# [Kutipan Pilihan]
..........

Nahdatul Wathan.or.id-Sosok yang dibahas kali ini bukan sosok
yang asing di telinga dan mata kita, bahkan sudah sangat familiar. Hampir 5
tahun lebih berita tentang dirinya, aktifitas, dan kinerjanya seolah menjadi
menu wajib surat kabar yang terbit di seantero NTB. Termasuk juga Lombok Post
sebagai koran terbesar se-NTB.
Muhammad Zainul Majdi adalah tokoh fenomenal dunia
kepesantrenan hari ini. Dia yang akrab disebut TGB, sebelum menjabat Gubernur,
selama kurang lebih 10 tahun bersafari dakwah mengadakan pengajian di kota dan
di kampung se-NTB. Kaset ceramahnya diputar di rumah-rumah dan di masjid-masjid
mengimbangi ceramah KH. Zainuddin MZ. Akhirnya tatkala mencalonkan diri sebagai
Gubernur NTB tahun 2008 lau, hal itu seolah membuka lembaran baru perpolitikan
NTB.

..........

# [Yang Ditanyakan]
**A)** Kutip teks tentang Muhammad Zainul Majdi mulai dari kata "Nahdatul Wathan.or.id-Sosok yang" sampai dengan kata "koran terbesar se-NTB.".
**B)** Jawab pertanyaan berikut berdasarkan teks tentang Muhammad Zainul Majdi.
(i) Koran apa yang disebut sebagai koran terbesar se-NTB?
(ii) Berapa lama ia bersafari dakwah sebelum menjabat Gubernur?
(iii) Pada tahun berapa ia mencalonkan diri sebagai Gubernur NTB?
**C)** Teruskan teks tentang Muhammad Zainul Majdi, dimulai setelah kalimat terakhirnya.
Entri di bawah ini tidak berhubungan dengan teks tentang Muhammad Zainul Majdi.

..........

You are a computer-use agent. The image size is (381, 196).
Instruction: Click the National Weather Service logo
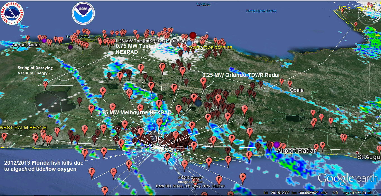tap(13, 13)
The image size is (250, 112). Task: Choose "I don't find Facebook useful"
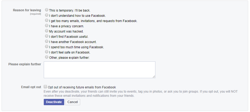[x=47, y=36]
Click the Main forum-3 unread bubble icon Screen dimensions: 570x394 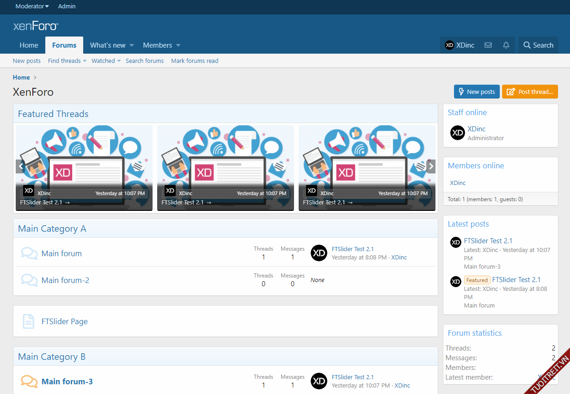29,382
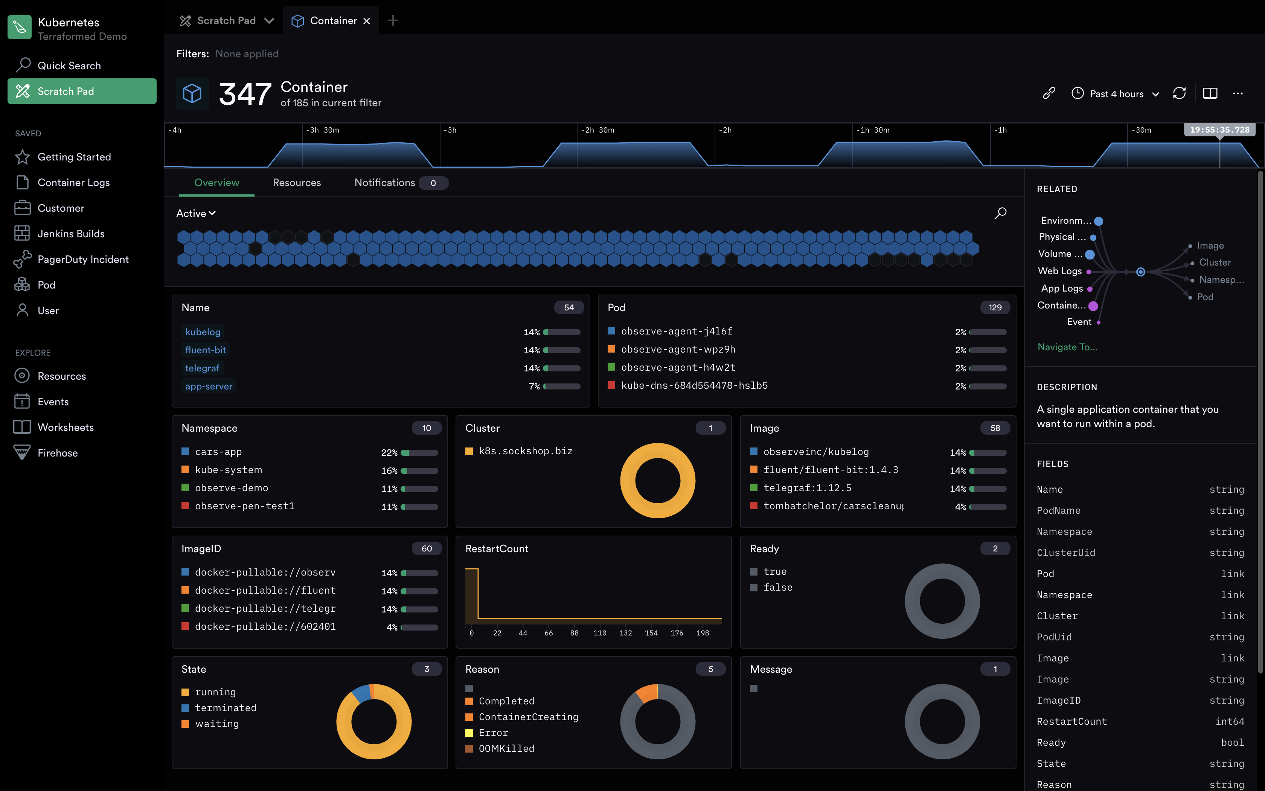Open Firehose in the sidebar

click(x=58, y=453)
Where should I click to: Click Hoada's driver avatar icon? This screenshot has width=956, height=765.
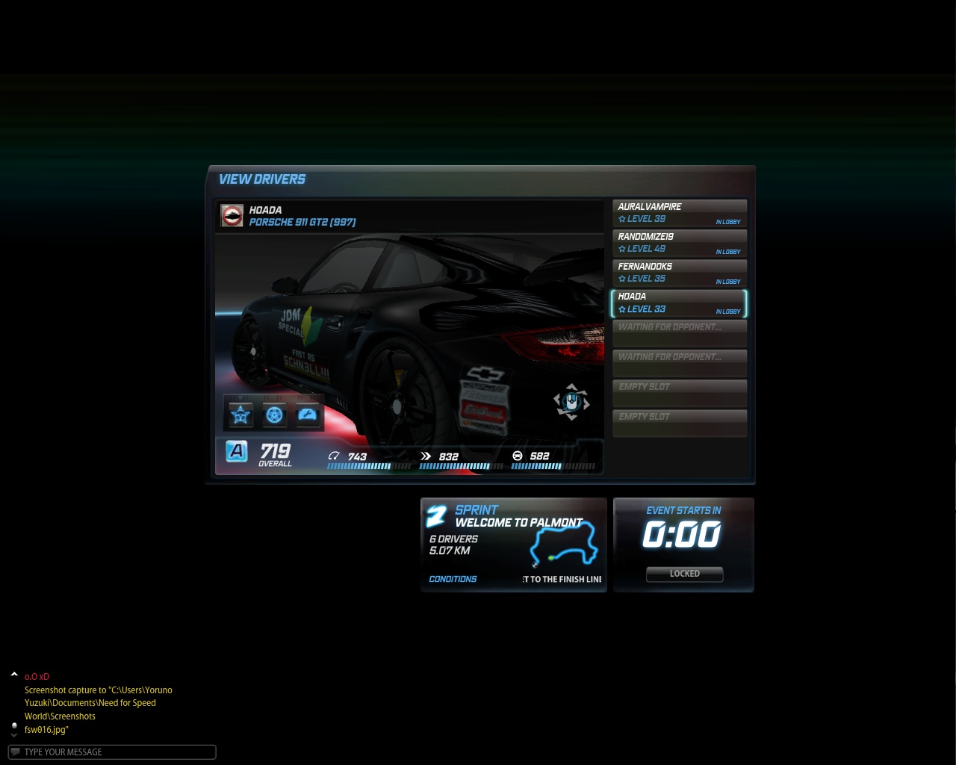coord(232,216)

..........

# [Jawaban Tugas]
**A)**
Nahdatul Wathan.or.id-Sosok yang dibahas kali ini bukan sosok
yang asing di telinga dan mata kita, bahkan sudah sangat familiar. Hampir 5
tahun lebih berita tentang dirinya, aktifitas, dan kinerjanya seolah menjadi
menu wajib surat kabar yang terbit di seantero NTB. Termasuk juga Lombok Post
sebagai koran terbesar se-NTB.

**B)**
(i) Lombok Post.
(ii) Kurang lebih 10 tahun.
(iii) Tahun 2008.

**C)**
Bagaimana tidak, seperti ditulis oleh Dr. Rasmianto dalam
kata pengantar sebuah buku yang mengulas kiprah tokoh kita ini, bahwa dia hadir
di NTB yang penuh warna dan penuh kejutan. Satu sisi dia merefresentasikan
dunia ketuanguruan dan di sisi lain merefresentasikan birokrat santri yang
masih muda belia. “Sebagai sosok tuan guru, muda lagi, dia hadir pada saat dan
waktu yang tepat,” tulisnya.
Penulis merekam beberapa testimoni dan opini dari beragam
kalangan tentang Muhammad Zainul Majdi sebagai seorang pribadi,
intelektual, ulama, dan Gubernur NTB.
TGB sebagai Gubernur NTB
Suatu hari penulis berdialog ringan dengan salah satu
ajudan Gubernur NTB saat bersilaturrahim ke Ummi Siti Rauhun dan TGB di gedeng
Pancor. Penulis bertanya padanya tentang kesan menjadi ajudan TGB. Ia
menjawab bahwa dirinya banyak mendapat ilmu dari TGB. “Gubernur sekarang inilah
yang paling dekat dengan bawahan atau pegawainya. Beliau sering keliling
kantor, tanya ini itu tentang pekerjaan. Ia selalu senyum tapi tegas.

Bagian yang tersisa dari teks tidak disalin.